Product Version: 9.2.0-1
Please give a brief summary of your issue:
Replace whole paragraph while maintaining text style of words
Please describe your issue and provide steps to reproduce it:
I need to replace certain words from a PDF in a nodejs backend. I initially tried using the addString method of content replacer to replace it directly. However, I encountered a problem that when the new word is longer than the replaced word, the line can go beyond the page layout.
To solve this, I extracted the whole paragraph of the relevant word, created new text and replaced the whole paragraph with the addText function. Works well except that the style of the special words (bold, italic) are lost. So, I kept a record of the word index and after the paragraph replacement, went back, put a white rectangle on top the replaced word, and placed a word with the new style on top of it.
The problem is I communicate with frontend client that allows it to replace content multiple times.
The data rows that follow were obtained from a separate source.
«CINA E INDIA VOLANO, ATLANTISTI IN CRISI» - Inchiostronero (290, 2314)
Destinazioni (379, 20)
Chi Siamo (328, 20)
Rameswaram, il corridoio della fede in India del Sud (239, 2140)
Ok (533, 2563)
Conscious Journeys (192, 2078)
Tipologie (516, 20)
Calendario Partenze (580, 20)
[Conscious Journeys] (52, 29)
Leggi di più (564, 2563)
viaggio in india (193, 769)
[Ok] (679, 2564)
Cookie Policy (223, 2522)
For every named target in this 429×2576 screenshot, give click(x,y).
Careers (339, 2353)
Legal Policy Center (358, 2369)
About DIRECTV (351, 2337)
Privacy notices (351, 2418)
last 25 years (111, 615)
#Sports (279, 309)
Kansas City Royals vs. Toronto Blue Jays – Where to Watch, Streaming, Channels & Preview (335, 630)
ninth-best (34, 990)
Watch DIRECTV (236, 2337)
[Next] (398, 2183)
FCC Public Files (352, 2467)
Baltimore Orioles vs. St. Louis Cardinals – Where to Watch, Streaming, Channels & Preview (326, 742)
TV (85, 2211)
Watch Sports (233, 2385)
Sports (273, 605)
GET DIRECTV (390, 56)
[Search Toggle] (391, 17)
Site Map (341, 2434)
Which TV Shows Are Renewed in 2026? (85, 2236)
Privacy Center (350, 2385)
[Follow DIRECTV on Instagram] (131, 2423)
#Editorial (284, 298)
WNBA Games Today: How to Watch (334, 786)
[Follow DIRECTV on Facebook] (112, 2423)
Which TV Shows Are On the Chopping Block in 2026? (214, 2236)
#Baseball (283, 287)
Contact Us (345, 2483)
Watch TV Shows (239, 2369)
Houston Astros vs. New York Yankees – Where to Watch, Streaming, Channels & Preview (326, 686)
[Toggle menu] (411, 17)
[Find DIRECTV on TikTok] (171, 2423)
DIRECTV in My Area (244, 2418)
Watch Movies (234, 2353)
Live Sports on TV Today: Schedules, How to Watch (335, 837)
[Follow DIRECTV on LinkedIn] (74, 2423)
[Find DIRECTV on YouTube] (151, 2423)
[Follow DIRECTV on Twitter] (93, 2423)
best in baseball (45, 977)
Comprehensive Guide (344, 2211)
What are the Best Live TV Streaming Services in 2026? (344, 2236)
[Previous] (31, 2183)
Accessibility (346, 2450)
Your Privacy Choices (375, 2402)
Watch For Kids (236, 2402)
So, when I try to extract the text again, duplicate words show up for the special words. I am creating the paragraphs by looking at the difference in height between lines and putting them in the same paragraph (using paragraph id gave me duplicate paragraph with ____, ____ values).
I tried using the e_remove_hidden_text flag for text extractor with no success to remove the duplicate text.
How can I replace words (or paras) so that the replaced content is contained in the layout, style of words is preserved, and duplicate text is removed? Either a solution to my problem or a different approach will be appreciated. Thanks!